* _What you should do_
Where does the word "icon" appear in the data? Copy every line that holds it.

* _Data for this exercise_
▼

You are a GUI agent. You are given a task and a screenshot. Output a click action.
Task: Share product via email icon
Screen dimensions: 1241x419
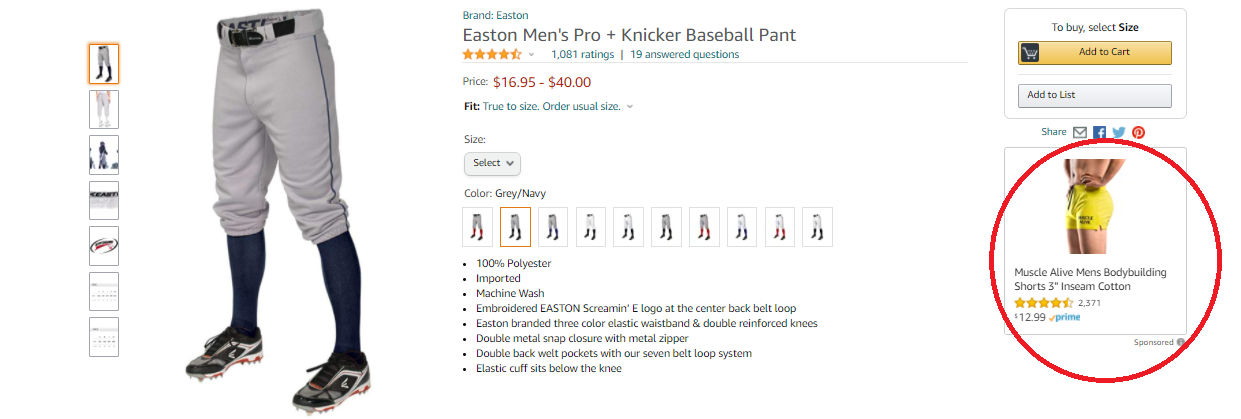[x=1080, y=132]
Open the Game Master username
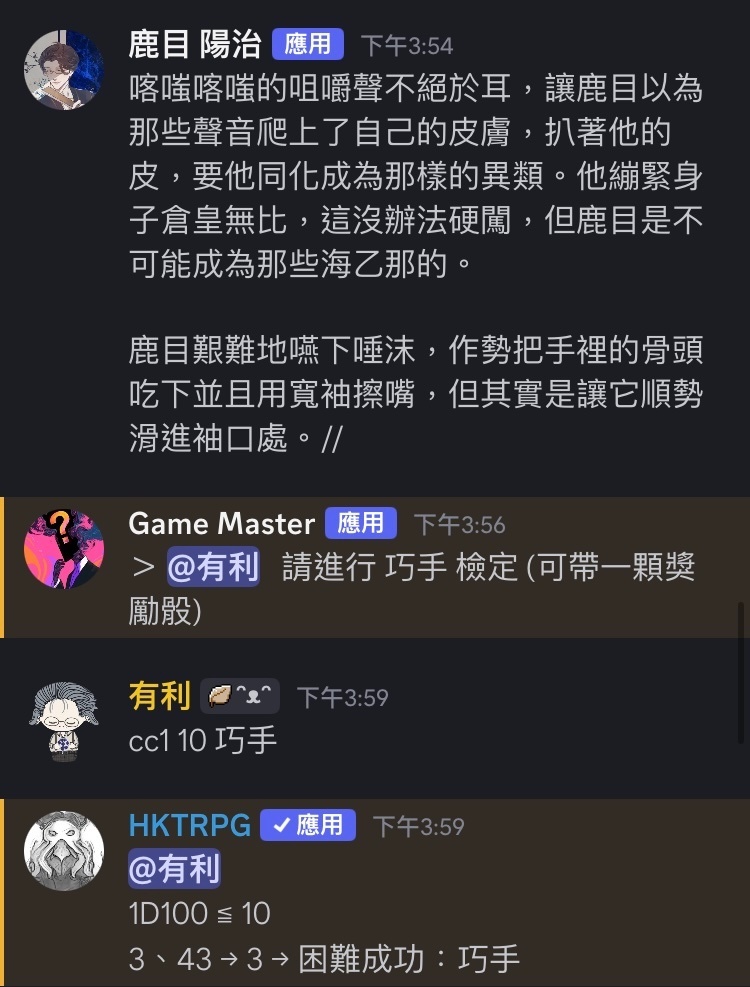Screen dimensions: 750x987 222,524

▲
▼

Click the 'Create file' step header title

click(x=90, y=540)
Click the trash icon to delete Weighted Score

▲
▼

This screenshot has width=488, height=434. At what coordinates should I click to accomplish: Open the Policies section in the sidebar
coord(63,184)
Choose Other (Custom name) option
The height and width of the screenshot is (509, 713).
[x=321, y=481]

▲

* _Task result_
Task: Share product via email icon
Click the trash icon to delete Weighted Score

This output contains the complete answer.